Berlin - Die Stiftung Warentest hat zwölf E-Bikes auf den Prüfstand gestellt. Das Fazit: Elektrofahrräder haben häufig Sicherheitsmängel. Eine Schwachstelle fiel besonders negativ ins Gewicht.

Die Stiftung Warentest und der ADAC haben dem Trend zu Elektrofahrrädern (Pedelecs) einen leichten Dämpfer versetzt. Bei einem Test von zwölf Rädern mit Hilfsmotor überzeugten zwar alle durch ein gutes Fahrgefühl. Sicherheitsmängel offenbarten sich aber allein bei vier Modellen bei den Bremsen. Bei einem Rad brach sogar der Rahmen. Auch beim Thema Reichweite überzeugten nicht alle Test-Räder - eines schaffte mit seinem Akku nur 25 Kilometer.

Sehen Sie hier die  Testergebnisse von Stiftung Warentest im Überblick

Wer über den Kauf eines Elektrofahrrads nachdenkt, sollte deshalb bei einer Testrunde vor allem die Bremsen prüfen. Denn die sogenannten Pedelecs haben ein höheres Gewicht und erreichen höhere Durchschnittsgeschwindigkeiten als herkömmliche Räder - dem sind die Bremsen oft nicht gewachsen. Das ist das Ergebnis einer Untersuchung von zwölf Pedelecs durch die Stiftung Warentest.

Wie die Zeitschrift “test“ (Ausgabe 8/2011) berichtet, konnten nur vier Kandidaten mit dem Urteil “gut“ oder “sehr gut“ bei der Bremskraft punkten. Ein Pedelec bekam ein “mangelhaft“, drei weitere ein “ausreichend“. Bei den übrigen funktionierten die Bremsen der akkubetriebenen Räder “befriedigend“.

ADAC: Unfälle mit E-Bikes eventuell nicht versichert

Einige Pedelecs haben dem Test zufolge auch einen zu instabilen Rahmen. Drei Testkandidaten fielen negativ durch Risse oder einen Bruch auf. Laut dem “test“-Bericht eignen sich Pedelecs zudem selten für einen Kindersitz. Wegen der Kabel entlang des Sattelrohrs oder der platzraubenden Akkus könne der Sitz meist nicht befestigt werden. Dagegen eigneten sich Pedelecs gut als Zugfahrzeug für Kinderfahrradanhänger.

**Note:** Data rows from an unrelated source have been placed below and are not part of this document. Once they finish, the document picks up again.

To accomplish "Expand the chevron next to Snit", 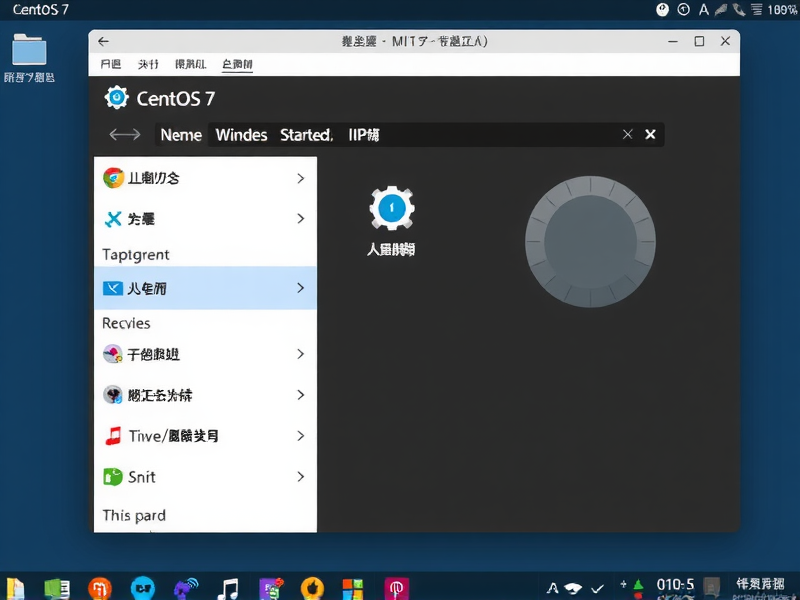I will pos(301,477).
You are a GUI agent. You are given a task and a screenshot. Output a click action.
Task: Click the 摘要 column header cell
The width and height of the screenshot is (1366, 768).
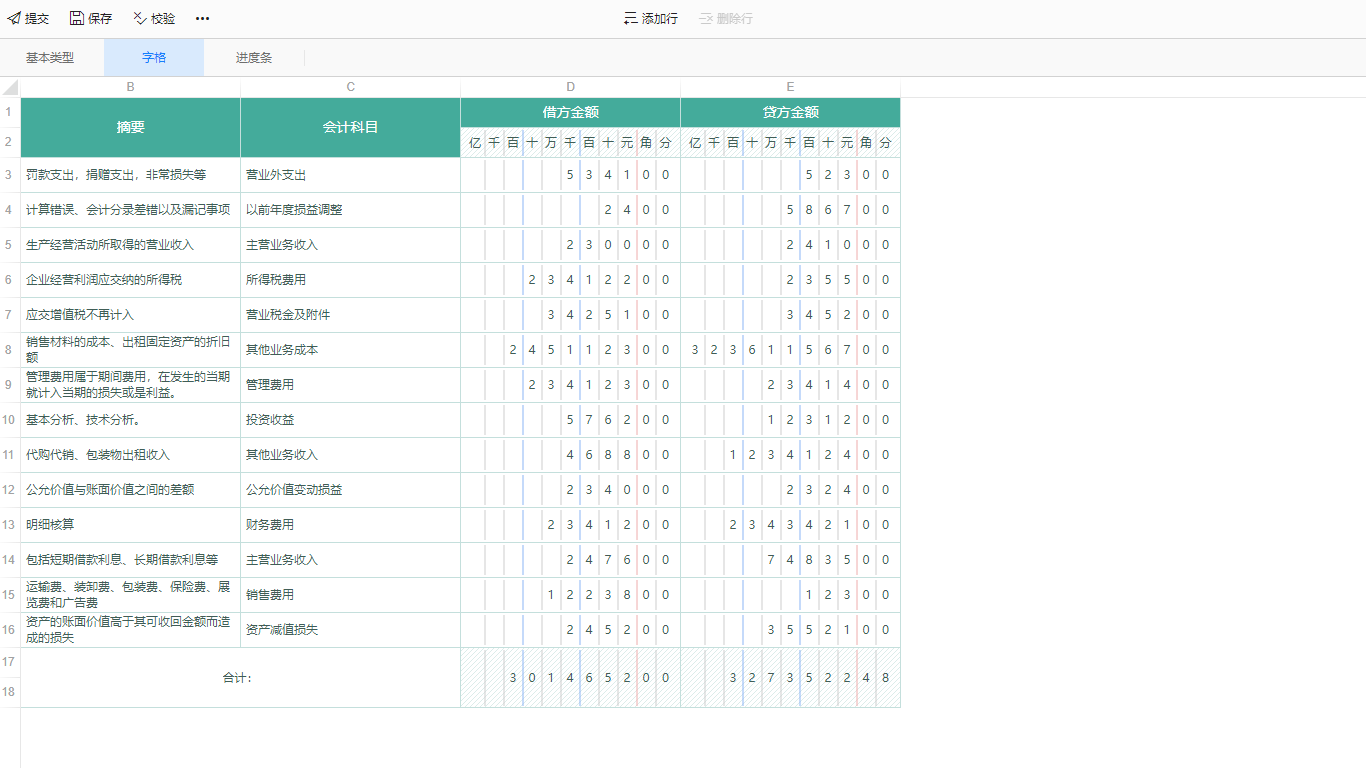tap(130, 128)
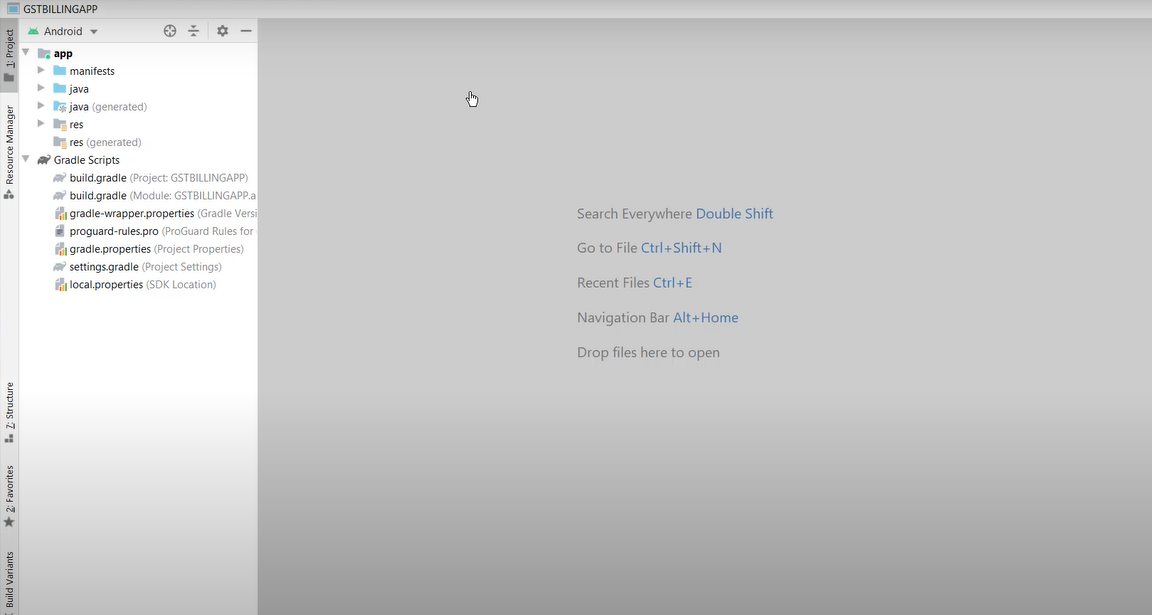Hide the Project panel with minus icon
This screenshot has height=615, width=1152.
246,31
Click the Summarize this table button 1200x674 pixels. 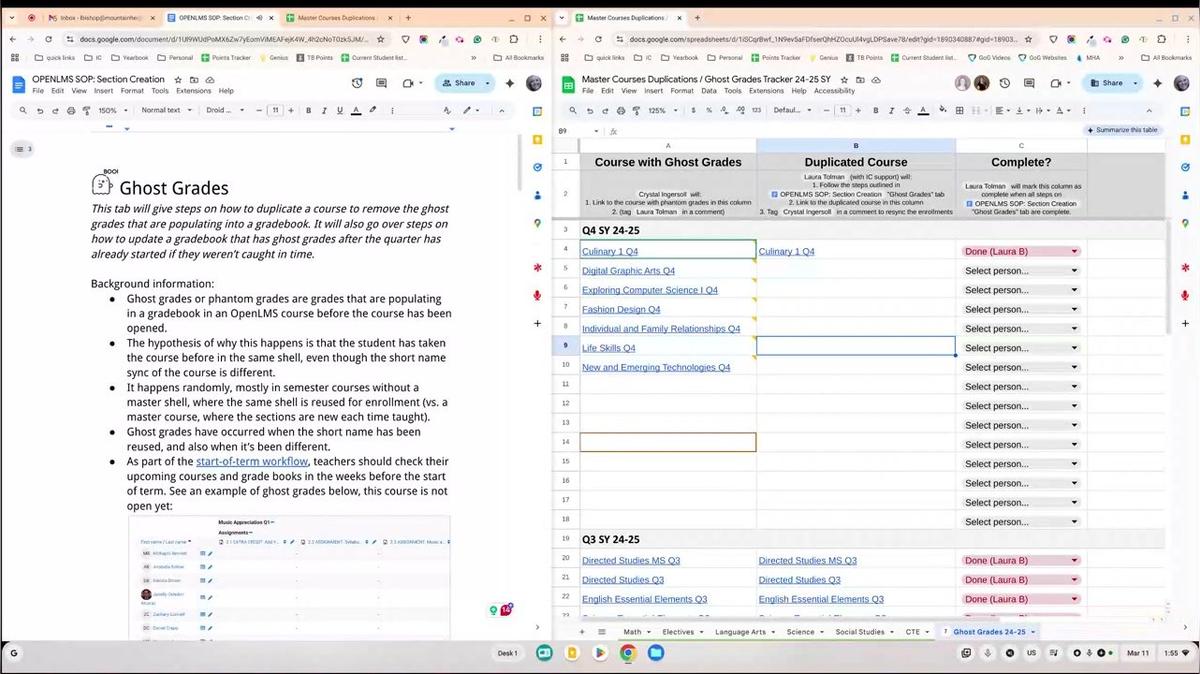1124,130
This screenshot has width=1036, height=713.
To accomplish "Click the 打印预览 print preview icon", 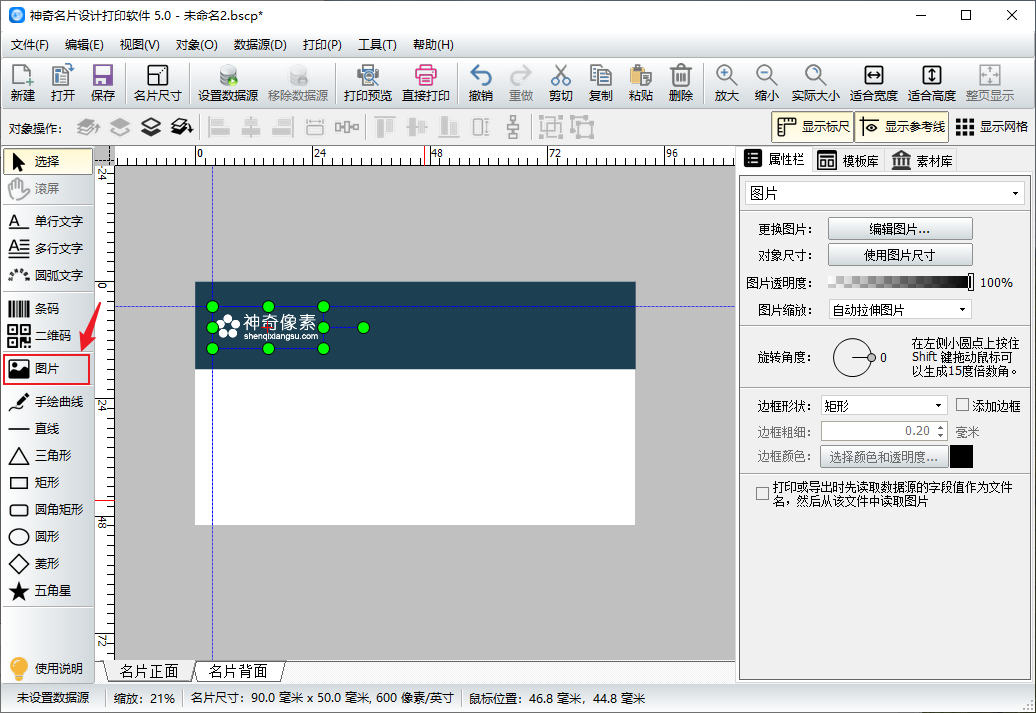I will pyautogui.click(x=367, y=83).
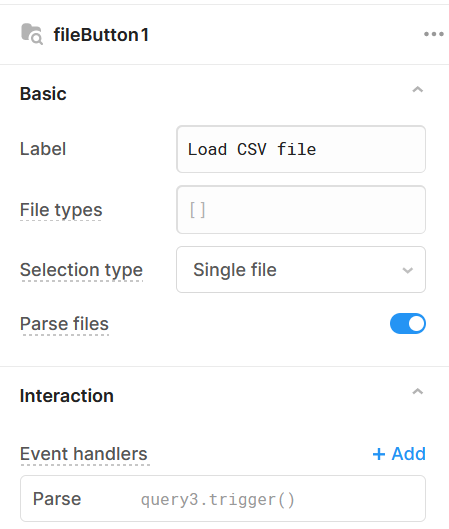449x529 pixels.
Task: Open the Parse query3.trigger() event handler
Action: coord(223,499)
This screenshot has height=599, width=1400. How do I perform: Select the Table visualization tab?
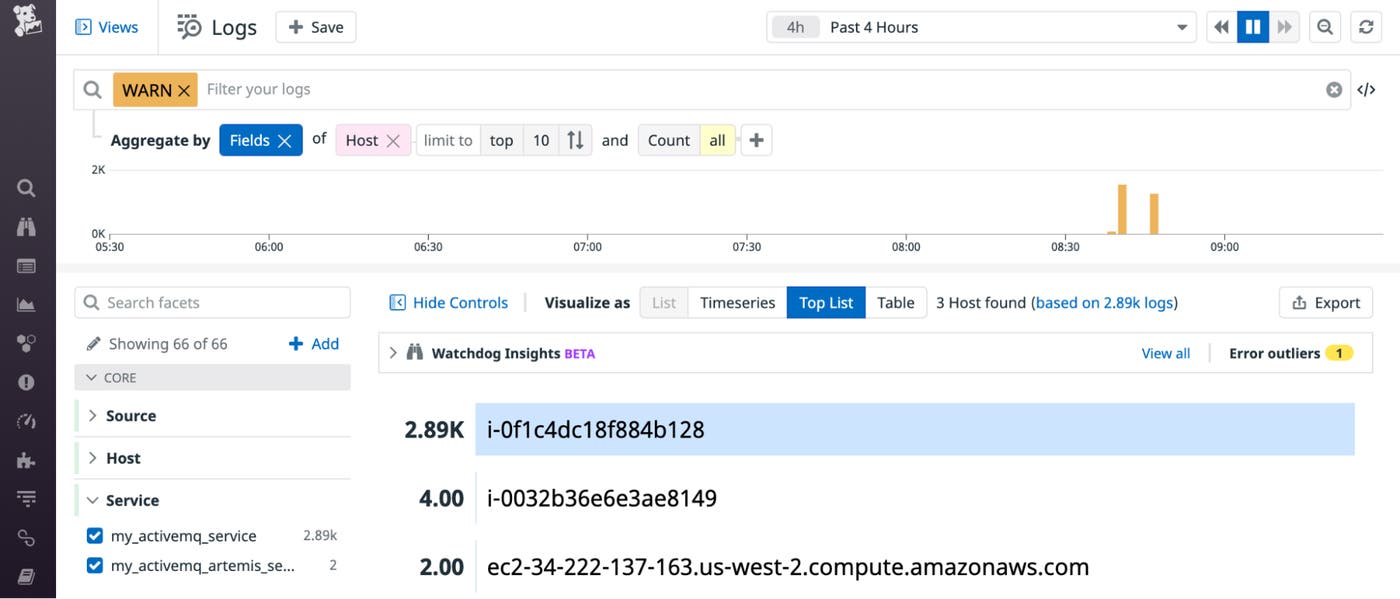[896, 302]
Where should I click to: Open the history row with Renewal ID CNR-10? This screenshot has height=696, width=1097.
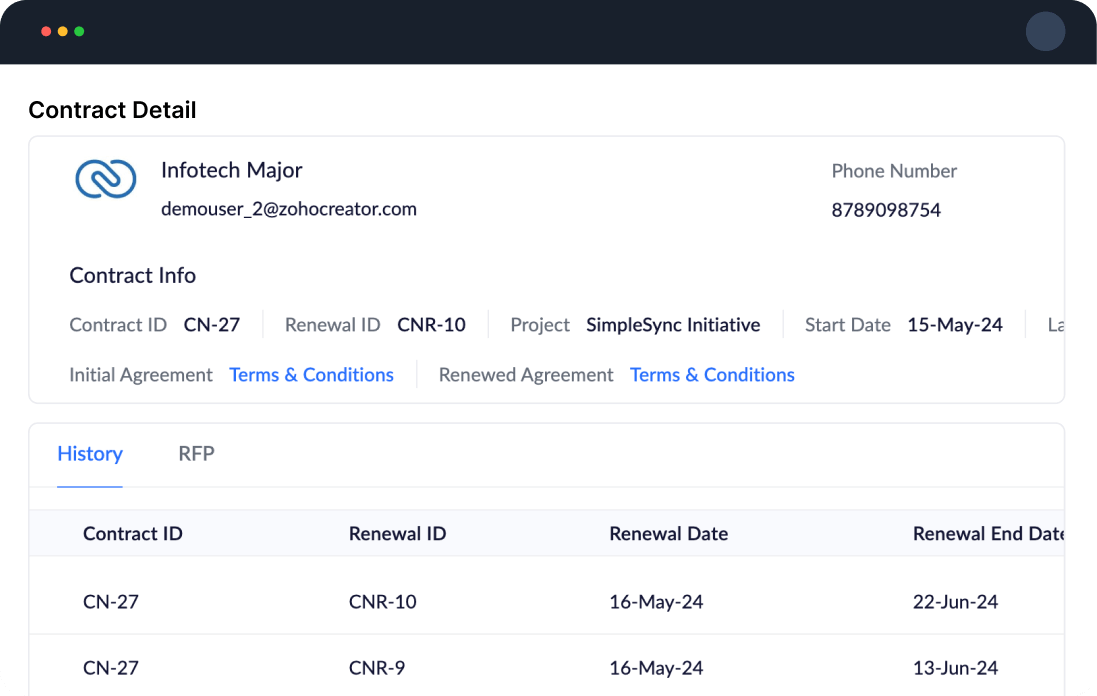pyautogui.click(x=384, y=601)
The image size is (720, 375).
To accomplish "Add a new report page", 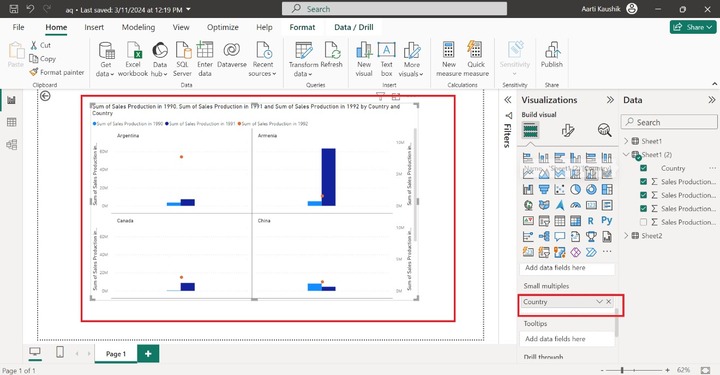I will 148,353.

Vom Nachrüsten eines normalen Fahrrads mit einem E-Motorantrieb rät die Stiftung Warentest ab: Auch hierbei sei nicht gesichert, dass Bremse, Rahmen und Gabel der höheren Belastung gewachsen seien.

Auch der ADAC rät bei Elektrofahrrädern zur Vorsicht. Bei verschuldeten Unfällen sei nicht sicher, dass die private Haftpflichtversicherung zahle. Oft sei der Versicherungsschutz auf Fahrräder und “nicht selbstfahrende Fahrzeuge“ beschränkt.